» Task instructions: Set down each entry exactly as given; pictures should not appear in the copy.

» Data to process:
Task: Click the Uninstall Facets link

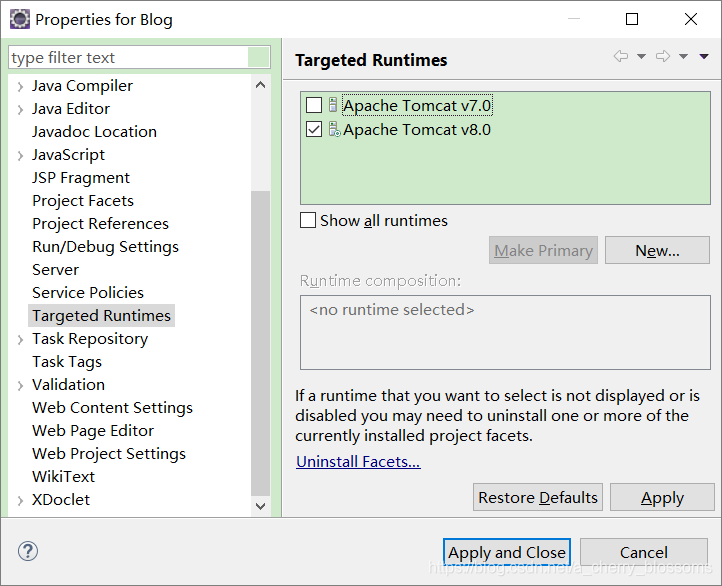Action: click(358, 461)
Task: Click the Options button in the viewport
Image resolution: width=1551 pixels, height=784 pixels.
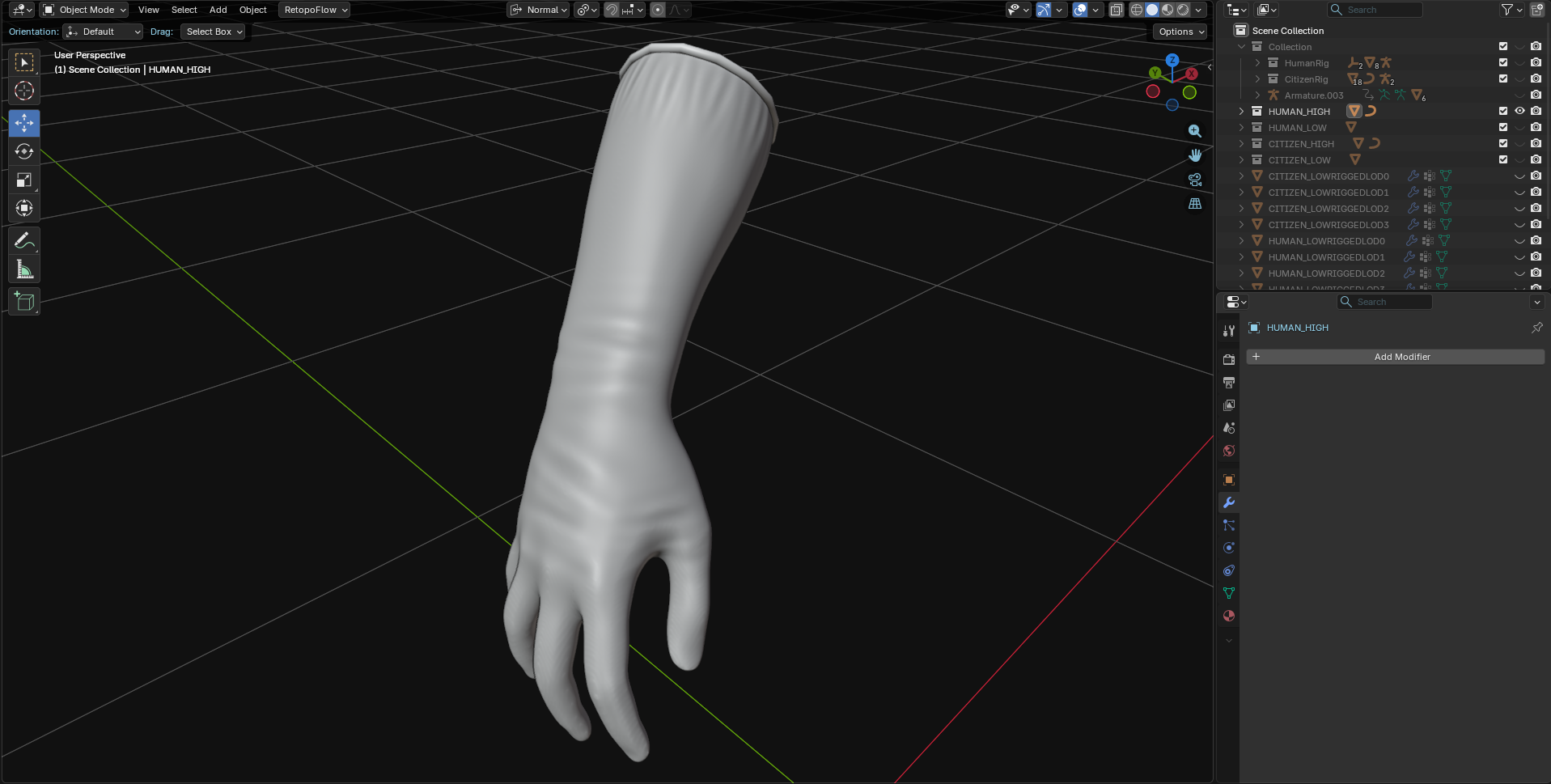Action: coord(1180,32)
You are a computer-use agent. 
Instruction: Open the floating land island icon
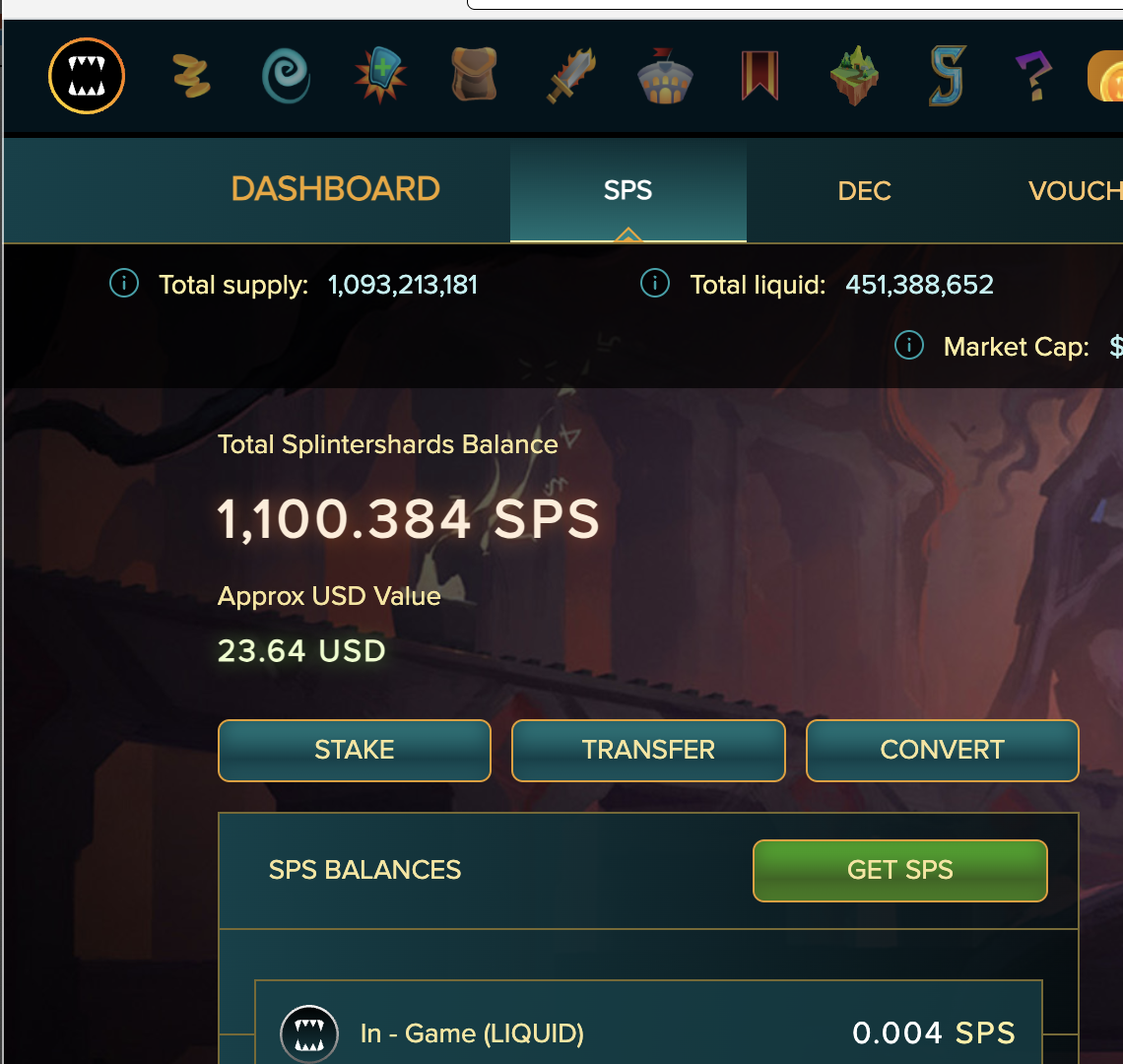coord(854,75)
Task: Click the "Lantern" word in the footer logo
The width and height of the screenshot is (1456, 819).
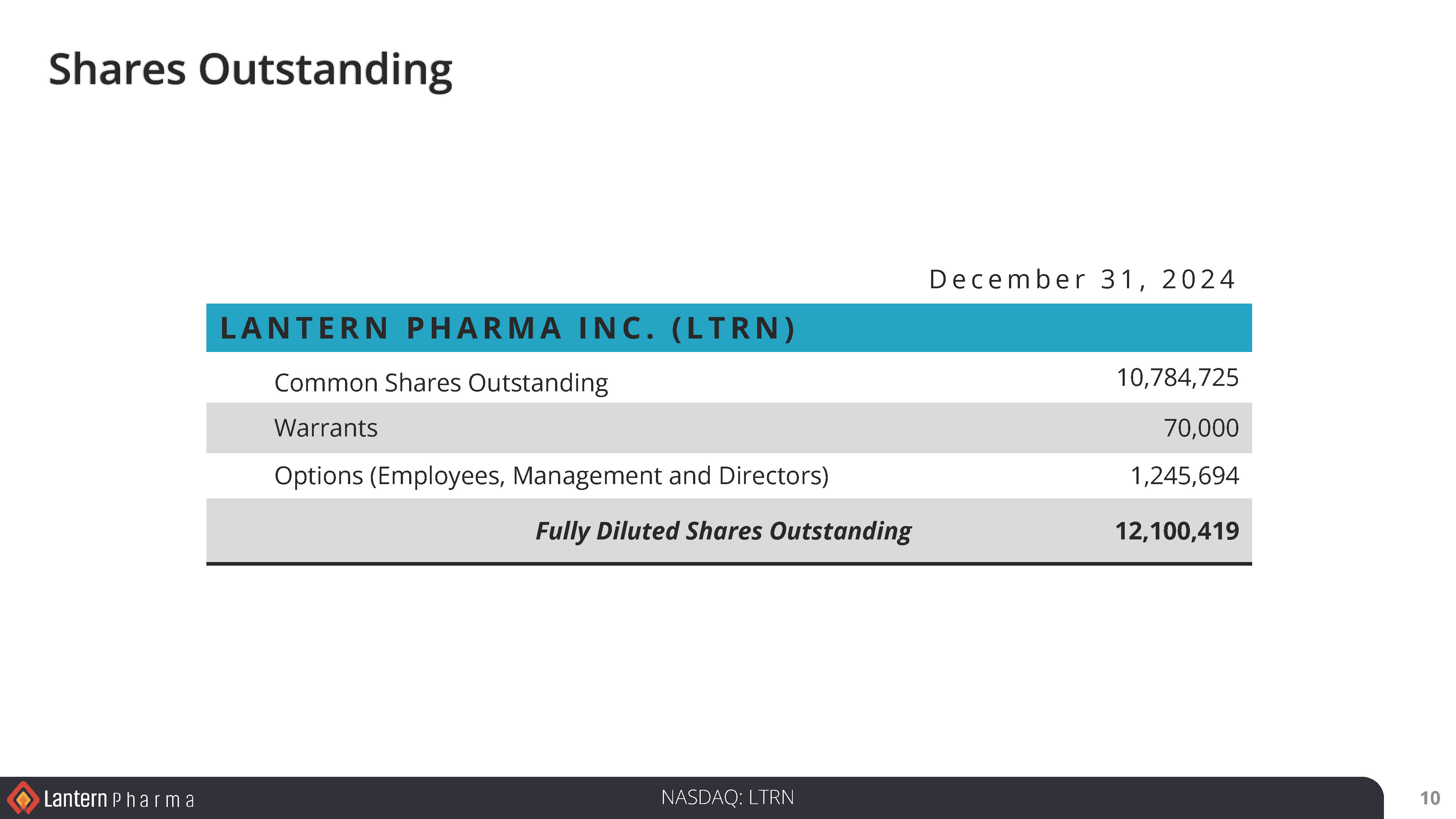Action: 75,799
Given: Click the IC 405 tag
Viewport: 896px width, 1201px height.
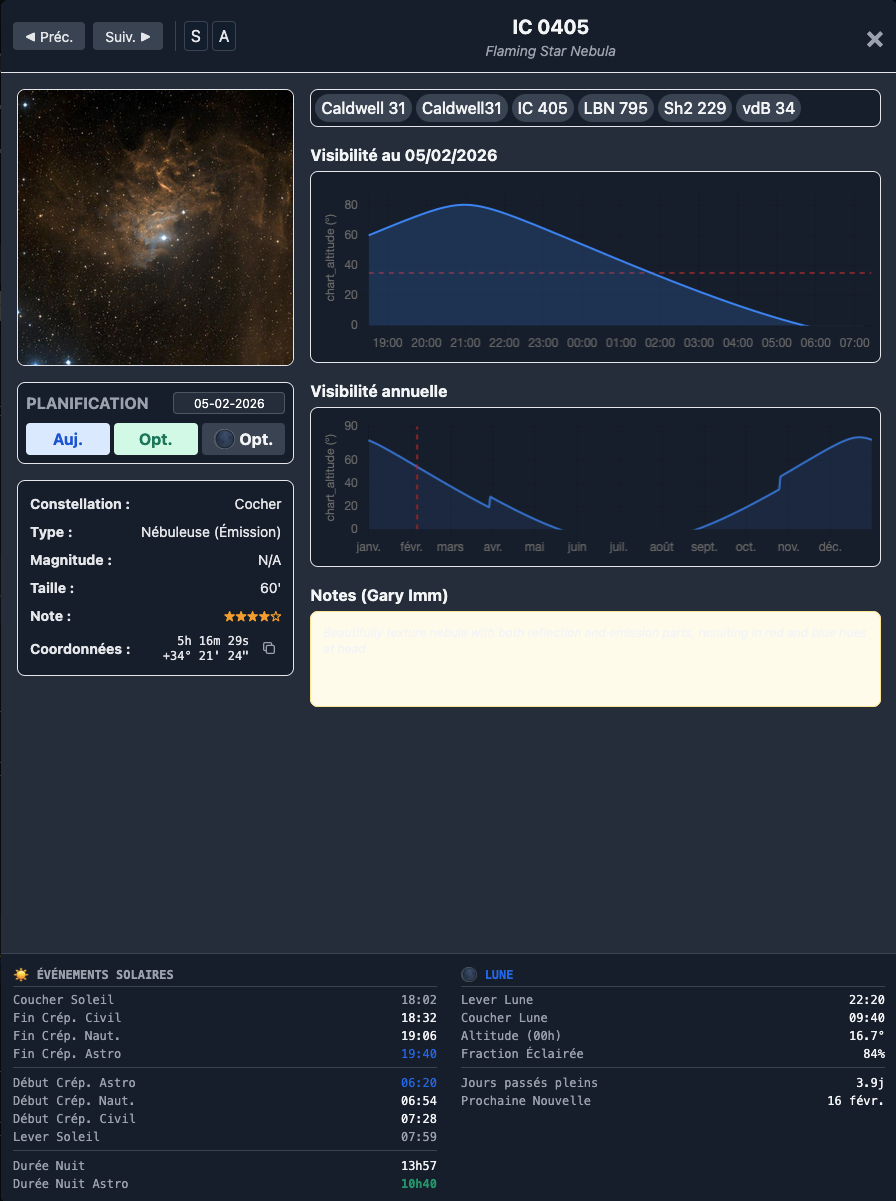Looking at the screenshot, I should pos(542,108).
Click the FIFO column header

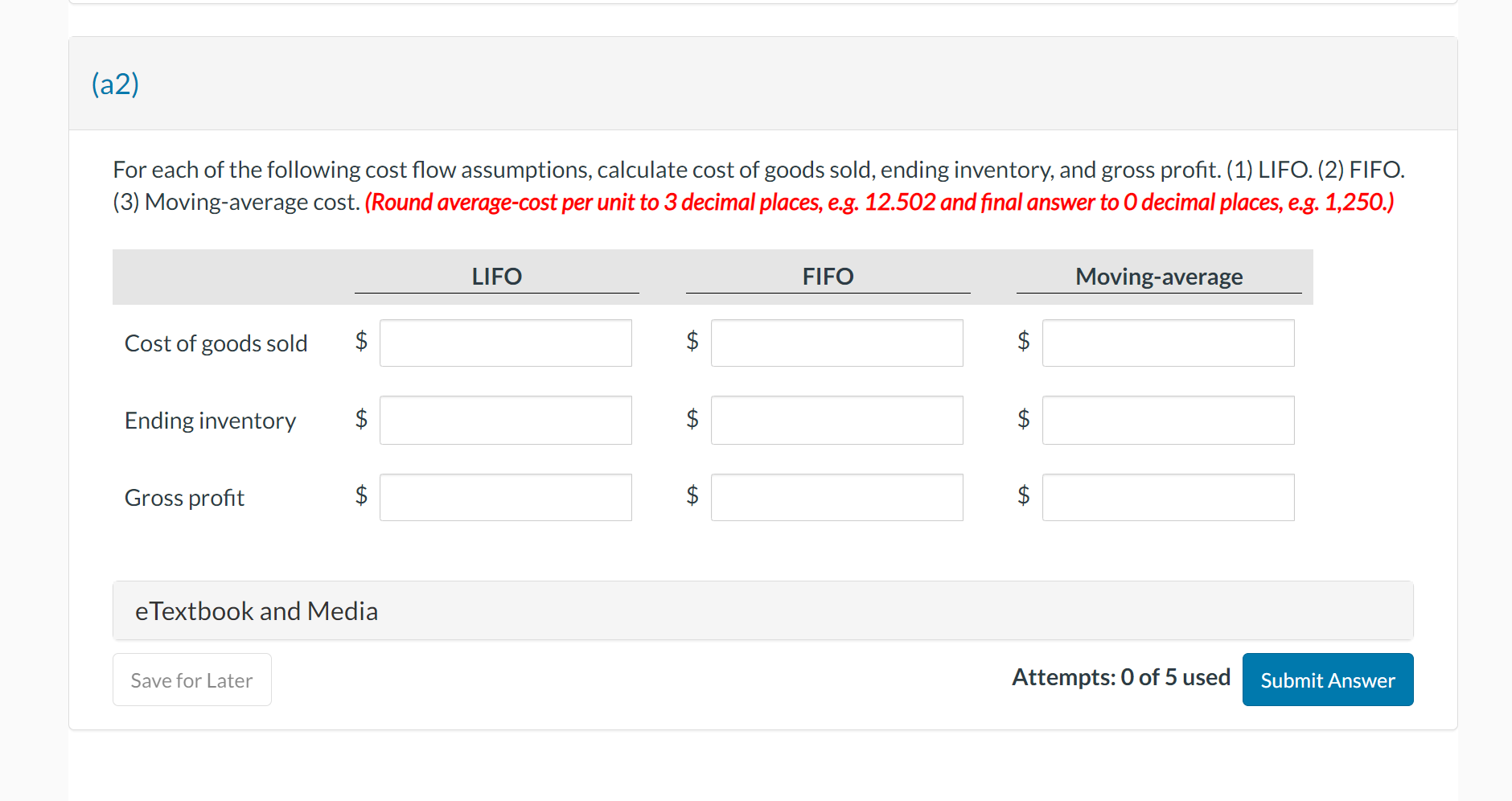click(828, 277)
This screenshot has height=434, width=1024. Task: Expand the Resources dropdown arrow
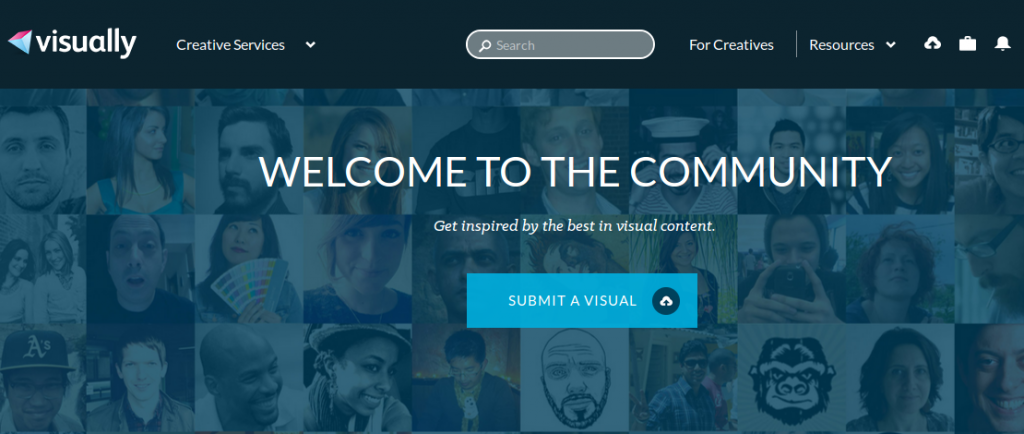[891, 45]
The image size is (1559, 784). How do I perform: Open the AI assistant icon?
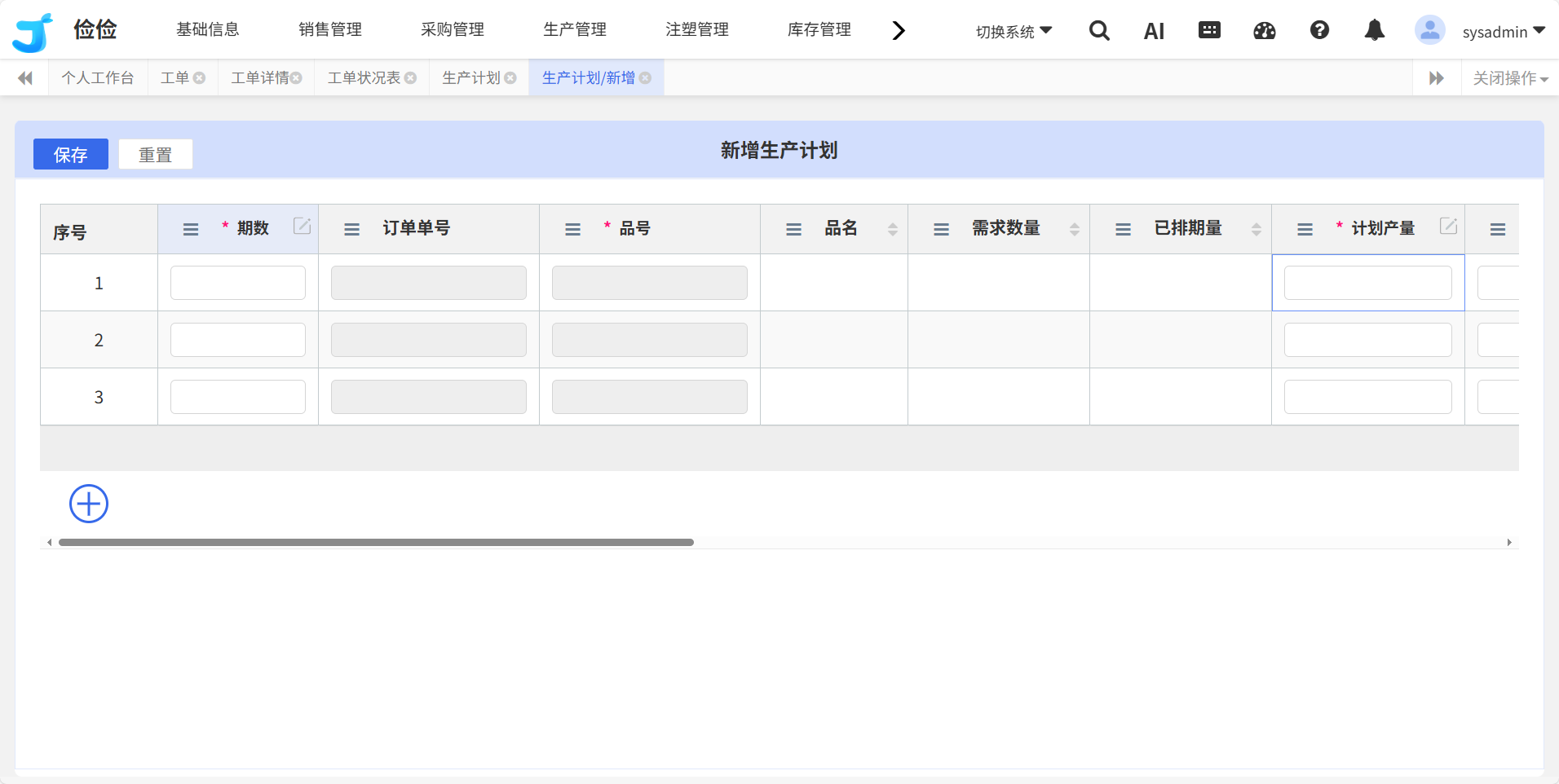pos(1154,32)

» The answer:
Task: Click the Uninstall Facets link

Action: click(358, 461)
Task: Click the Options button in the viewport
Image resolution: width=1551 pixels, height=784 pixels.
Action: coord(1180,32)
You are a computer-use agent. 
Instruction: Open the floating land island icon
coord(854,75)
Task: Click the "Lantern" word in the footer logo
The width and height of the screenshot is (1456, 819).
Action: 75,799
Given: Click the IC 405 tag
Viewport: 896px width, 1201px height.
Looking at the screenshot, I should pos(542,108).
Click the FIFO column header

click(828, 277)
This screenshot has height=434, width=1024. Task: Expand the Resources dropdown arrow
[891, 45]
The image size is (1559, 784). How do I perform: Open the AI assistant icon?
pos(1154,32)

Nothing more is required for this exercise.